The answer must be a single number: how many lines in this listing hold the word "Switch".

%%

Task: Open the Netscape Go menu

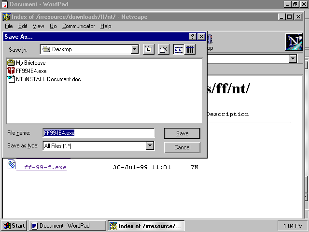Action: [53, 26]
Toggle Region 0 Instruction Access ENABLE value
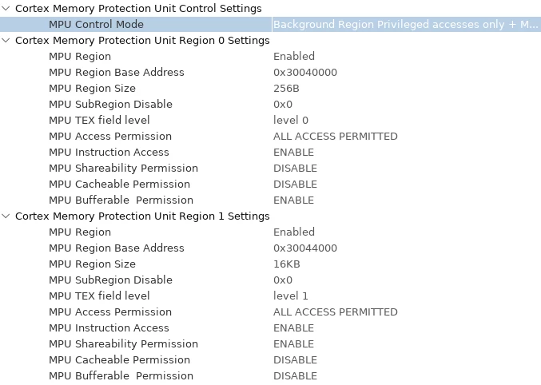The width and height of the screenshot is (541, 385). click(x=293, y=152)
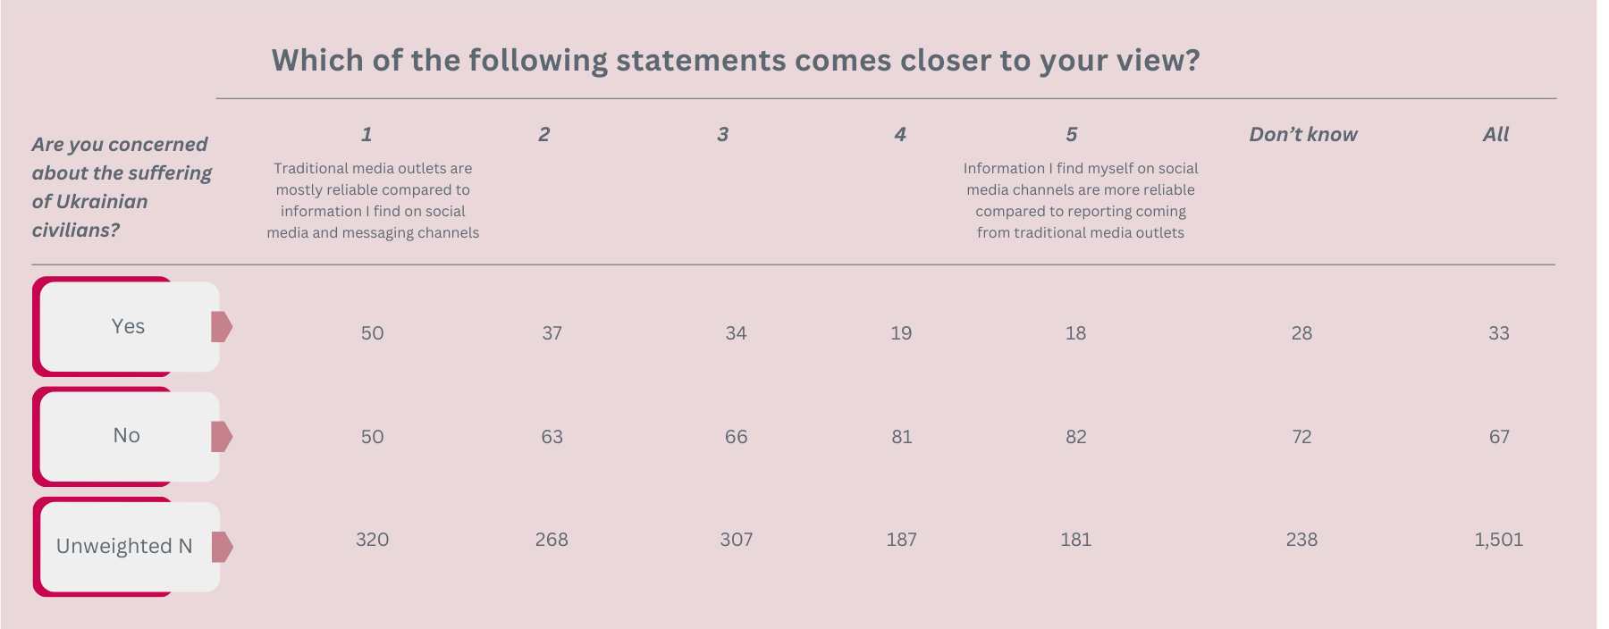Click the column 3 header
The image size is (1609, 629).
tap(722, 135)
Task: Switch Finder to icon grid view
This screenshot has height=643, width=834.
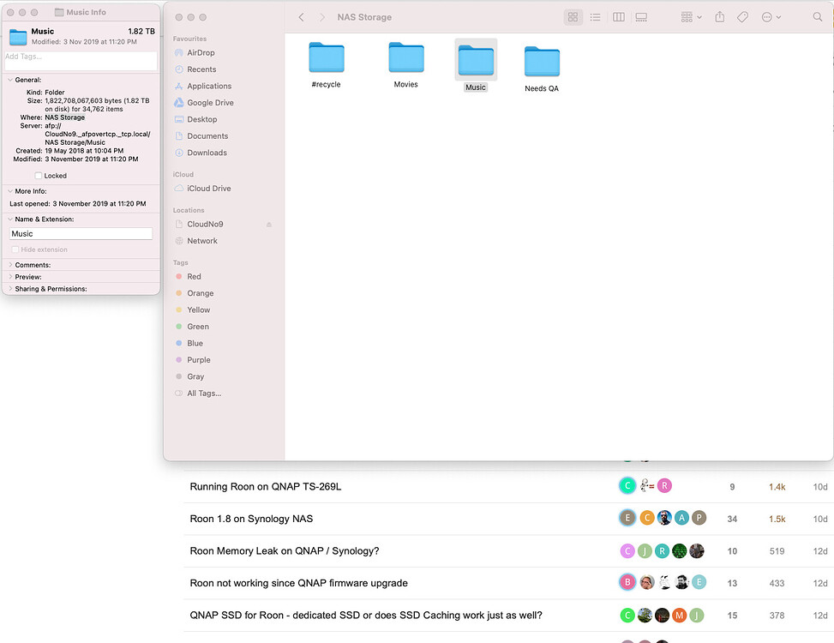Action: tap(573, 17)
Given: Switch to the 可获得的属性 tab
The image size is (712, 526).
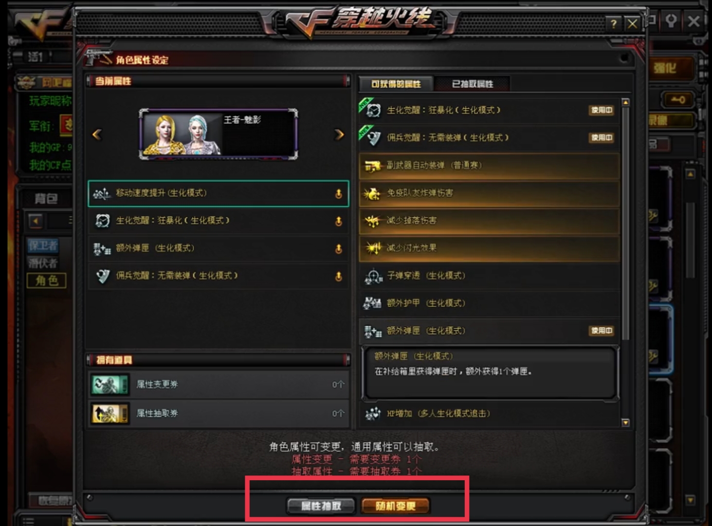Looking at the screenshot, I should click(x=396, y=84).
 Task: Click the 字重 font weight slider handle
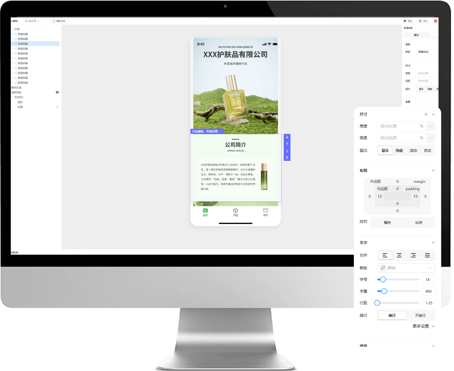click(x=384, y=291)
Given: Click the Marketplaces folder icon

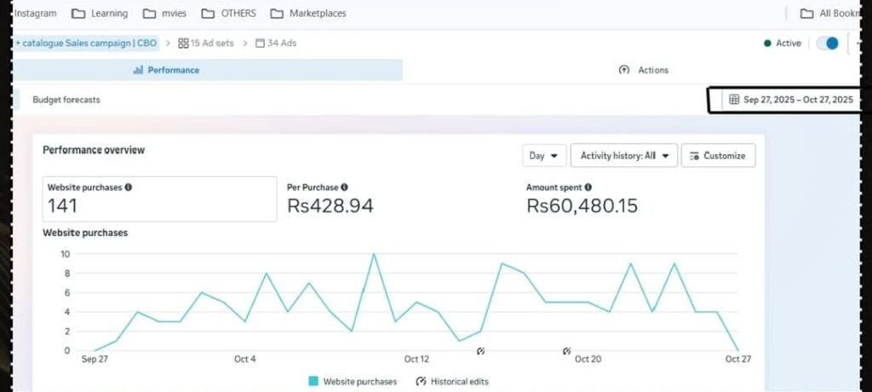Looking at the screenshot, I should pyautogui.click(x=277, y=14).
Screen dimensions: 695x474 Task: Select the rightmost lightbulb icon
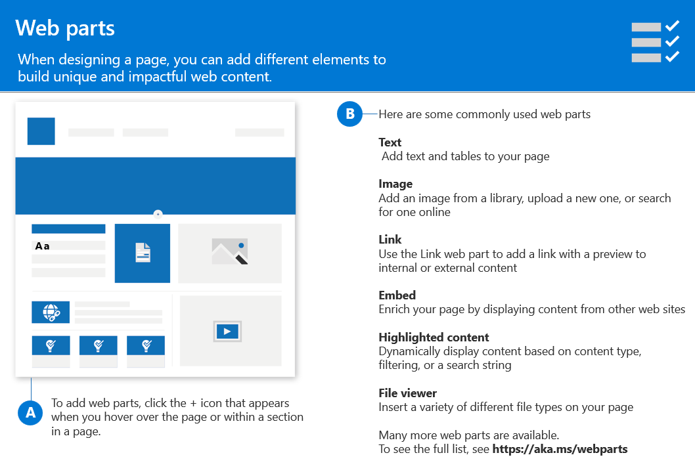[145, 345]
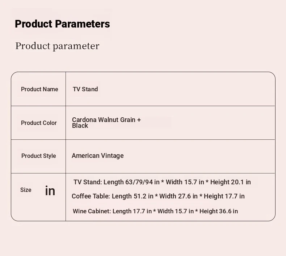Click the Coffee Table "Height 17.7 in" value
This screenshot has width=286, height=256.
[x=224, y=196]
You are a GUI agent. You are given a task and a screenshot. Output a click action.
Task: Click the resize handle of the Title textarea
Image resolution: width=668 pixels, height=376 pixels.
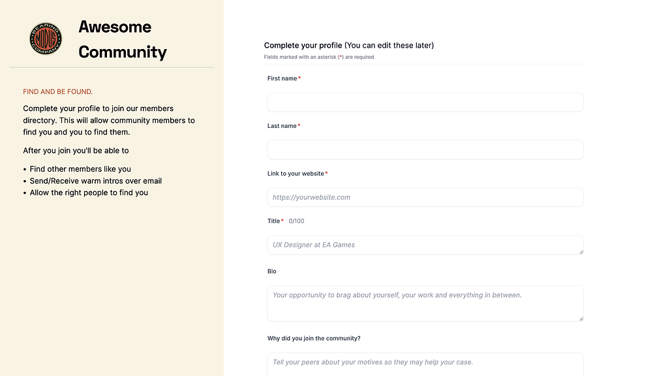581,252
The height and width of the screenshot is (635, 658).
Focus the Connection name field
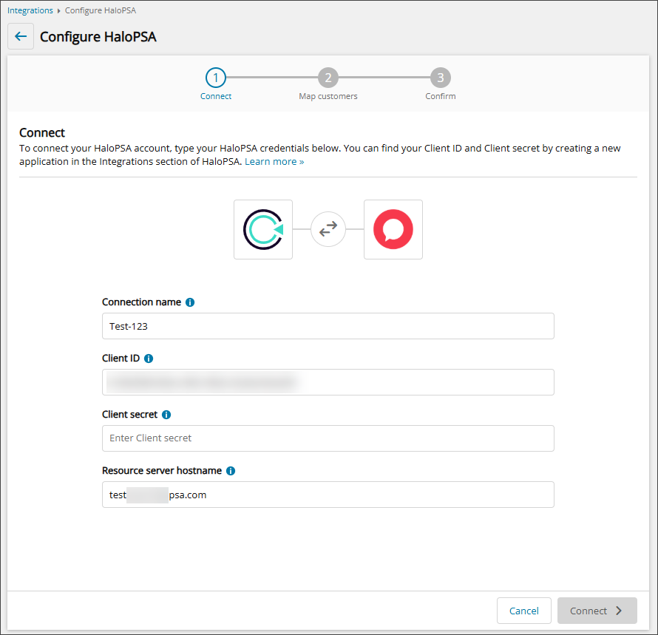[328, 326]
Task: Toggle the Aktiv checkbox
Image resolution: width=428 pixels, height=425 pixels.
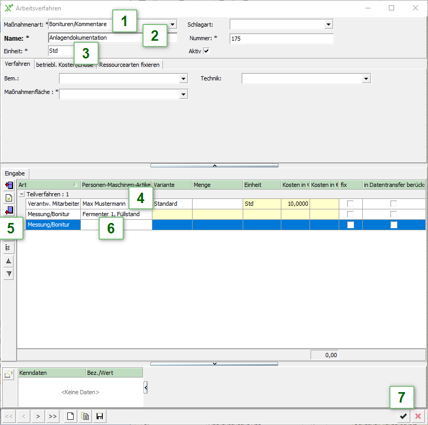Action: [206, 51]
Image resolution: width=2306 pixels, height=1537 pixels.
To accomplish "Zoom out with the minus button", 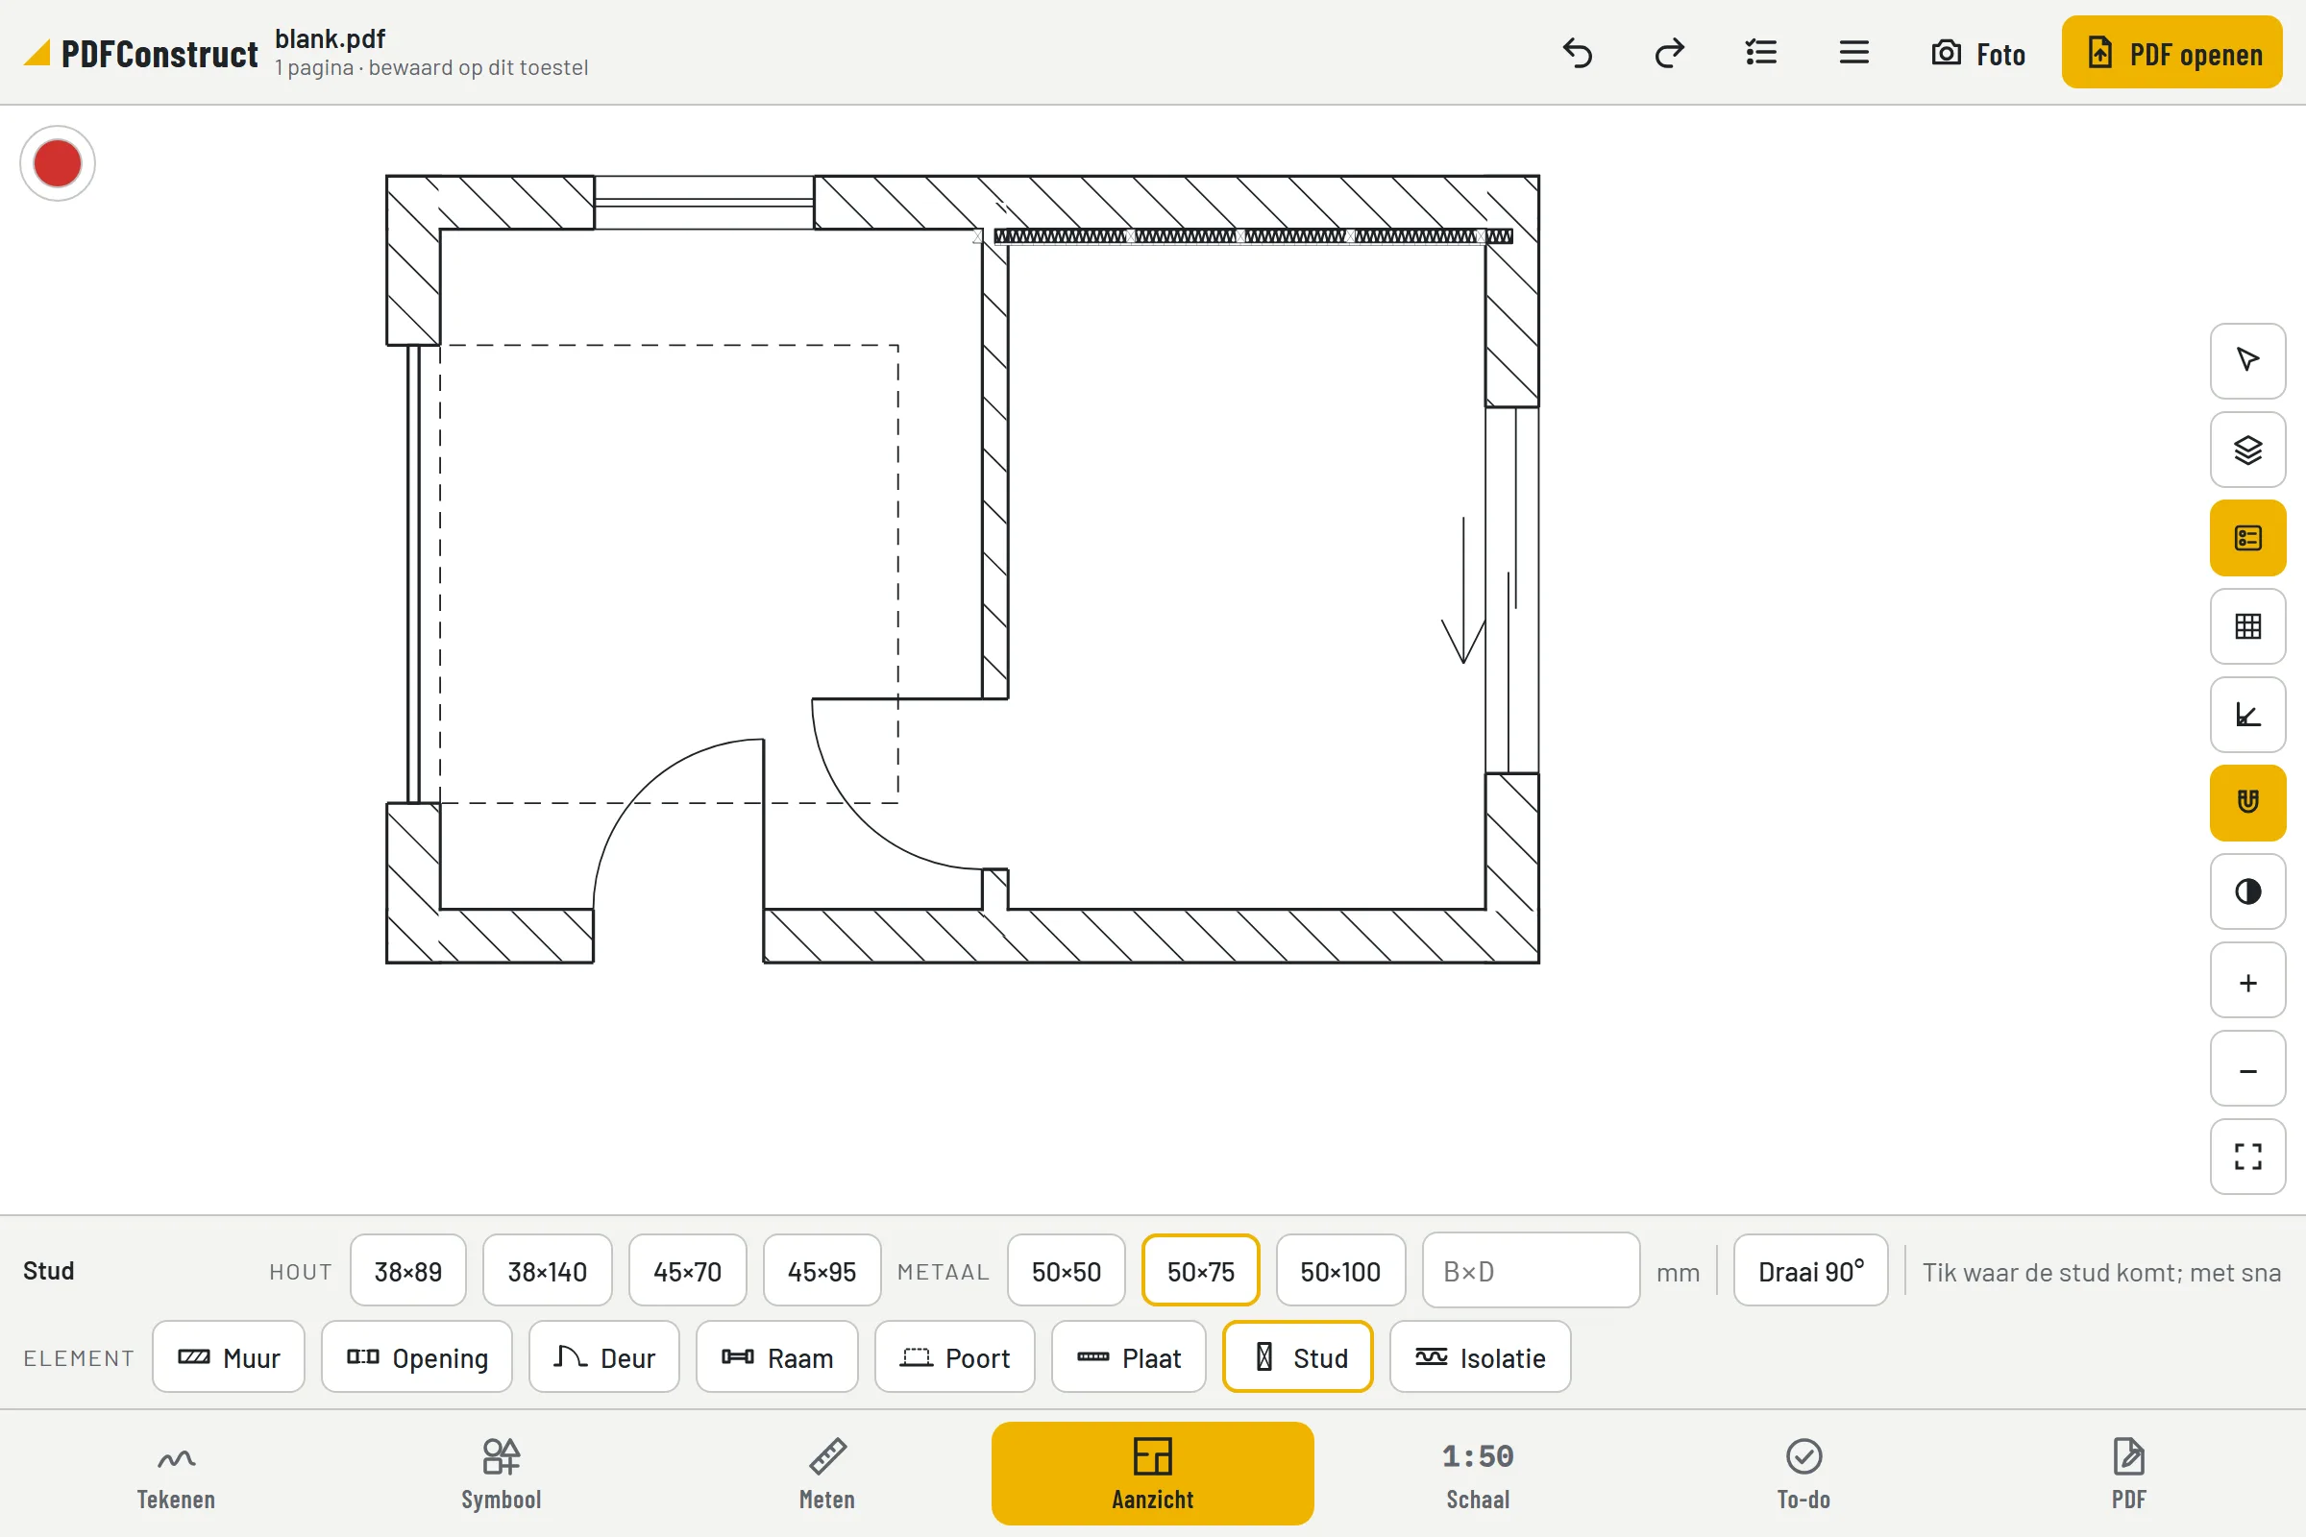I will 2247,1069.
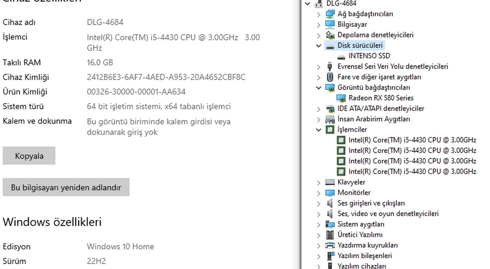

%%

* **Expected answer**
2